** WORK TO BE COMPLETED **
Lay out the lines from the one containing "Describe the element at coordinates (66, 1182)" through the end of the records as a Markdown table with the columns No. and Text, one line per row, skipping blank lines.

[Stored data entries]
"""

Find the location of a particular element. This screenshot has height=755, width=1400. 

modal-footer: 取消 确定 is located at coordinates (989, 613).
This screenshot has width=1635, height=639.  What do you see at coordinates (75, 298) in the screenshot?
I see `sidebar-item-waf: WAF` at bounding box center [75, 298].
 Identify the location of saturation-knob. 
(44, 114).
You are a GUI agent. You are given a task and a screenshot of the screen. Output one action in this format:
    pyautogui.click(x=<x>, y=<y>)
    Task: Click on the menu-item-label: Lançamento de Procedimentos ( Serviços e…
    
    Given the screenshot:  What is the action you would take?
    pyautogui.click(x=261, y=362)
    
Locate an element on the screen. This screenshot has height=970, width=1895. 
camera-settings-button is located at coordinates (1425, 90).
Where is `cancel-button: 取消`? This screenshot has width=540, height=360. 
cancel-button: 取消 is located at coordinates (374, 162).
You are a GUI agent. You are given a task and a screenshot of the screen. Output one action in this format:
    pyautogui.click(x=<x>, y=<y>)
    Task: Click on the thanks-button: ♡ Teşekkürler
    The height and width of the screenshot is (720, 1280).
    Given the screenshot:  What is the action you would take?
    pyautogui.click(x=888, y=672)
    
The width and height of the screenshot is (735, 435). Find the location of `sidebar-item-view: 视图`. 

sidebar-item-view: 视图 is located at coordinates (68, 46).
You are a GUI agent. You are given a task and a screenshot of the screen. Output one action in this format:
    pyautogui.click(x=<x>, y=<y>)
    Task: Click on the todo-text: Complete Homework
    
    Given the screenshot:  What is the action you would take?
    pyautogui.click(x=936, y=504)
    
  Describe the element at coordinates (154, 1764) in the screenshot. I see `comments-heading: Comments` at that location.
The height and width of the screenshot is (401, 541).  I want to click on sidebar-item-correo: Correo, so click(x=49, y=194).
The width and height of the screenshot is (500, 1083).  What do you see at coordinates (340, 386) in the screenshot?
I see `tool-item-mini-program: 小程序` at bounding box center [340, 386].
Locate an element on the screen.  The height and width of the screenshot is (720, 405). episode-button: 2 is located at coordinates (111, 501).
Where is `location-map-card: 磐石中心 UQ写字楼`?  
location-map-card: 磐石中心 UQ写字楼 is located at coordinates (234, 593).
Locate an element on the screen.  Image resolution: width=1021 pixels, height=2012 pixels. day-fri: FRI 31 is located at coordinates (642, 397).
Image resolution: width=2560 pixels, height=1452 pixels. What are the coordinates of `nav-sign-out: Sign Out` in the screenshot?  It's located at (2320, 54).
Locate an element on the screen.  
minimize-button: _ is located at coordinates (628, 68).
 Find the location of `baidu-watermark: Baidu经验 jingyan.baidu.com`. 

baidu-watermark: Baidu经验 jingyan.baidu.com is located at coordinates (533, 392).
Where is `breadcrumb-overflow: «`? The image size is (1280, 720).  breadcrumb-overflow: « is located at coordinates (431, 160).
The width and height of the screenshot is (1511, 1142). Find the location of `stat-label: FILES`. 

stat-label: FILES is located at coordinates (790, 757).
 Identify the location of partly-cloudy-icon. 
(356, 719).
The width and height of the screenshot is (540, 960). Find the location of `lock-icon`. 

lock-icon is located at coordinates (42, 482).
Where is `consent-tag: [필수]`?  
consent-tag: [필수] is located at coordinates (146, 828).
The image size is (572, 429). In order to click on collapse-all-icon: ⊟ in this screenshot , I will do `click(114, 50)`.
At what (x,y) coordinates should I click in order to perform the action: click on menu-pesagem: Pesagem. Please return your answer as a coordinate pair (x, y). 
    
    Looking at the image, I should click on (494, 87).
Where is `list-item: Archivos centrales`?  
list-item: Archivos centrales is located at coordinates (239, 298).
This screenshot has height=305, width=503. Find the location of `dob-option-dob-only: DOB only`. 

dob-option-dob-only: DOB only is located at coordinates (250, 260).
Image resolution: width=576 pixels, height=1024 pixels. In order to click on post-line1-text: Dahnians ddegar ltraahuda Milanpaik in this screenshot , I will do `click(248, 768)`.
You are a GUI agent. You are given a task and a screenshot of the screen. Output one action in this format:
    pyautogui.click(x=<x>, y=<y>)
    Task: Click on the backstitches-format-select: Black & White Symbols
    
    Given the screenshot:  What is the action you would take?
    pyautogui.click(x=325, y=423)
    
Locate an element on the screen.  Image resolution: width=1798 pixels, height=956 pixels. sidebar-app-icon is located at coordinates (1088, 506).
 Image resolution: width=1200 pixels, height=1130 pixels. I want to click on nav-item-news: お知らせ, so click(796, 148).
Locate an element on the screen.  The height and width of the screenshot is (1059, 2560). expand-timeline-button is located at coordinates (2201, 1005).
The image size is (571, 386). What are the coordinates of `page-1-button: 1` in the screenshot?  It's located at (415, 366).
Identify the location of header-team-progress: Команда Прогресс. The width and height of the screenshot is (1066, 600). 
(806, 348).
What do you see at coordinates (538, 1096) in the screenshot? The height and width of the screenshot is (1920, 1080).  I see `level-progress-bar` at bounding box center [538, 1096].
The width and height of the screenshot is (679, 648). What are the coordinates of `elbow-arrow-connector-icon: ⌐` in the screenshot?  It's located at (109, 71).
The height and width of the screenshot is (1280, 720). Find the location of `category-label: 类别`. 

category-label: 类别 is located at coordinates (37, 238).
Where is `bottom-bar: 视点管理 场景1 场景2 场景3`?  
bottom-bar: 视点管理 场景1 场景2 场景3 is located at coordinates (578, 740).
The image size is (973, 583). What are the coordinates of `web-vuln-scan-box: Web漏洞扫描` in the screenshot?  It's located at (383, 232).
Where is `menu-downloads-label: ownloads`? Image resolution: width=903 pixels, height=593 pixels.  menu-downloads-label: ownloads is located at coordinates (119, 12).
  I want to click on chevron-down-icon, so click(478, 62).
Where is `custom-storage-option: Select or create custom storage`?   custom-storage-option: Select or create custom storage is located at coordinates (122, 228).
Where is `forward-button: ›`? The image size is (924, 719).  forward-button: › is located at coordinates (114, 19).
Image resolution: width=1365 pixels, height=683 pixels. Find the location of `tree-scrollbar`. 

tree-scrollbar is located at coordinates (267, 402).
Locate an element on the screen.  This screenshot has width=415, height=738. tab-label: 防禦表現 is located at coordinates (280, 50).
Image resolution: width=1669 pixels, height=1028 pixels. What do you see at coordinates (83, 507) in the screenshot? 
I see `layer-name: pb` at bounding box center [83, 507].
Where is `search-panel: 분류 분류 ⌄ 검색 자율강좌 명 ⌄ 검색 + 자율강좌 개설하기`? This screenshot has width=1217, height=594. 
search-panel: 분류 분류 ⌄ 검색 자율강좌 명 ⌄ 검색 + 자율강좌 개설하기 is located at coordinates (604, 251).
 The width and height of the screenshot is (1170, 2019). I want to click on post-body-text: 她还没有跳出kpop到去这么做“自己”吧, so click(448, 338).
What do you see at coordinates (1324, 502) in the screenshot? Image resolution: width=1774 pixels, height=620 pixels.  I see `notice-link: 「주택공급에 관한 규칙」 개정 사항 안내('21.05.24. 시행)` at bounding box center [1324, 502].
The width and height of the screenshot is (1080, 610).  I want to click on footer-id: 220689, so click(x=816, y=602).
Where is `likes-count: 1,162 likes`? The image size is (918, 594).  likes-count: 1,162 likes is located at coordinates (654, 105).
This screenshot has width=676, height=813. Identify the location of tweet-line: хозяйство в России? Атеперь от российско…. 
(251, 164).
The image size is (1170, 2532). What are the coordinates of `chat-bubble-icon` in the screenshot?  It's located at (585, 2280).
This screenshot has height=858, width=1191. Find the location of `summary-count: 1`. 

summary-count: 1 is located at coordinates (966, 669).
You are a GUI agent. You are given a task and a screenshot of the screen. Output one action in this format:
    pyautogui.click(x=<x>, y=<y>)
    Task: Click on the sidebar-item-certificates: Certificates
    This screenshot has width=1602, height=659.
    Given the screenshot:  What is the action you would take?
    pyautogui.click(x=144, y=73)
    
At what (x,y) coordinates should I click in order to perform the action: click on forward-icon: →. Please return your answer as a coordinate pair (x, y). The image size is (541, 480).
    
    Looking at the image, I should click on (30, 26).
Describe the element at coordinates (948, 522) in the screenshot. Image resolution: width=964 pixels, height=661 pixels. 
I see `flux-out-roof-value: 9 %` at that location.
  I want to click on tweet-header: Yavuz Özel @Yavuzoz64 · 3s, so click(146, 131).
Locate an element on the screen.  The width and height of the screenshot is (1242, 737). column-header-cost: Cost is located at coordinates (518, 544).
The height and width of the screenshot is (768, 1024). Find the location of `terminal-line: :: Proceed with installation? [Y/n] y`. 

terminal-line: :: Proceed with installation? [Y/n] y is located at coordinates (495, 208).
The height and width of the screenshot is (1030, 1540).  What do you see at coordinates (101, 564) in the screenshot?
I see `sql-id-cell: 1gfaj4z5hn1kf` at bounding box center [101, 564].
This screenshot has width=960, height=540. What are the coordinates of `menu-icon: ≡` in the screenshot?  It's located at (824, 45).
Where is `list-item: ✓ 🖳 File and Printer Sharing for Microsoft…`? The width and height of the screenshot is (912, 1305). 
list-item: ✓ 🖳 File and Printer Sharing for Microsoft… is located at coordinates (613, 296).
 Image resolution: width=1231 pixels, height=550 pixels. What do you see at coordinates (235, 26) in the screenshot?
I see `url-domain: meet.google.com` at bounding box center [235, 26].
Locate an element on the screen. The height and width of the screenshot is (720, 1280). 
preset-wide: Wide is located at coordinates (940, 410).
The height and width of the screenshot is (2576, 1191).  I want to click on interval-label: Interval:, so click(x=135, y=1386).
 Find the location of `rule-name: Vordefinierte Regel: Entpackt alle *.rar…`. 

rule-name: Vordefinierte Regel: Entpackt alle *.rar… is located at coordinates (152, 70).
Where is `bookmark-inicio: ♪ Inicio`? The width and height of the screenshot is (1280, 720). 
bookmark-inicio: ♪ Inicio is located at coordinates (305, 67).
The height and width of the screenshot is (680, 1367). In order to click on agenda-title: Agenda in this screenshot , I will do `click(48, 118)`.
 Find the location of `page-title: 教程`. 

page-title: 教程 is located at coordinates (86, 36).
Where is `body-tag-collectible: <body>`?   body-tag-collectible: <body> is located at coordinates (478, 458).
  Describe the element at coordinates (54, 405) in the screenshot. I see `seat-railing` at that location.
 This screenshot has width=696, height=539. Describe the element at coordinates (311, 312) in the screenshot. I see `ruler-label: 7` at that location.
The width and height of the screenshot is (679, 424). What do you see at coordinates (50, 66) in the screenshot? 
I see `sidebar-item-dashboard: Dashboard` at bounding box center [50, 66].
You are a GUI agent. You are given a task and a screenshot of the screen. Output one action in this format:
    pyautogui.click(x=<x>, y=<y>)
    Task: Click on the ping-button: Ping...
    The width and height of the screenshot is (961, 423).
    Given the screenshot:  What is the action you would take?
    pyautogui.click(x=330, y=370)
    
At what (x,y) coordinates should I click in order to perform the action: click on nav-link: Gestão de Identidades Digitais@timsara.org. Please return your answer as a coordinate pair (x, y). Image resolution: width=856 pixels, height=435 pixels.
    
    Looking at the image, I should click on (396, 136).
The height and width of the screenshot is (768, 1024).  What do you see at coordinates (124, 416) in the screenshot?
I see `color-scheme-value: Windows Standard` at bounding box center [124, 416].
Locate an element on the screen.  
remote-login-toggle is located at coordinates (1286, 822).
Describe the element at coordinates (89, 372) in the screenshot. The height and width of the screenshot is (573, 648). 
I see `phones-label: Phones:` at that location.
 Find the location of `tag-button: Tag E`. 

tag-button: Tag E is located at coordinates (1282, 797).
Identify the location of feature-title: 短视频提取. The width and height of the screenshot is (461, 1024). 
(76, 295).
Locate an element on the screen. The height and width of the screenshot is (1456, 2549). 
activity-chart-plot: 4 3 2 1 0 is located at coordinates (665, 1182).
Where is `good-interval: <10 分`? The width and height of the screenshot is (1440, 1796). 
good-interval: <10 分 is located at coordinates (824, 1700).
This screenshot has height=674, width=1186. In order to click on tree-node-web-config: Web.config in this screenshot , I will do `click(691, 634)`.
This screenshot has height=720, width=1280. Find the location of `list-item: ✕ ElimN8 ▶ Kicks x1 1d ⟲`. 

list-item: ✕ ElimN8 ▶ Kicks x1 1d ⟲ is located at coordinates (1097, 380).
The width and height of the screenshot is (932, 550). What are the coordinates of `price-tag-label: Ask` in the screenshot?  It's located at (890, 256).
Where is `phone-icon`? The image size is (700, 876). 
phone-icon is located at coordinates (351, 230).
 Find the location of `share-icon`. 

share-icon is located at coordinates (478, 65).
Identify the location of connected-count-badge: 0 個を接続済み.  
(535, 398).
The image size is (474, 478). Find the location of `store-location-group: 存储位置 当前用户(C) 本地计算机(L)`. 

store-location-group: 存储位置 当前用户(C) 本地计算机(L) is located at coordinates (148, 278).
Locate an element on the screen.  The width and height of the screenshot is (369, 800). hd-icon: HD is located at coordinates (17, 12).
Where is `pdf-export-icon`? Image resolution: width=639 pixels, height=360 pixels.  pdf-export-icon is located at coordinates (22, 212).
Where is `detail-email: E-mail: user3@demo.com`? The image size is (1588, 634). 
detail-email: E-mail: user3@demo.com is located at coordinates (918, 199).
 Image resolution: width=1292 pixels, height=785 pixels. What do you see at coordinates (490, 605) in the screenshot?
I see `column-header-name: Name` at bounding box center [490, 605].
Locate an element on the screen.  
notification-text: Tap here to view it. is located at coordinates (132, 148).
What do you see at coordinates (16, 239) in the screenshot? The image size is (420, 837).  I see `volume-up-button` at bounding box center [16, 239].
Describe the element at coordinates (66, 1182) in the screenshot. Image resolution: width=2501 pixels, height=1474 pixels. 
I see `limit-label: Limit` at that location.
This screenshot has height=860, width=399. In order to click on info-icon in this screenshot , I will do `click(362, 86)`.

"""

** SOLUTION **
| No. | Text |
|---|---|
| 1 | Describe the element at coordinates (66, 1182) in the screenshot. Image resolution: width=2501 pixels, height=1474 pixels.  |
| 2 | I see `limit-label: Limit` at that location. |
| 3 | This screenshot has height=860, width=399. In order to click on info-icon in this screenshot , I will do `click(362, 86)`. |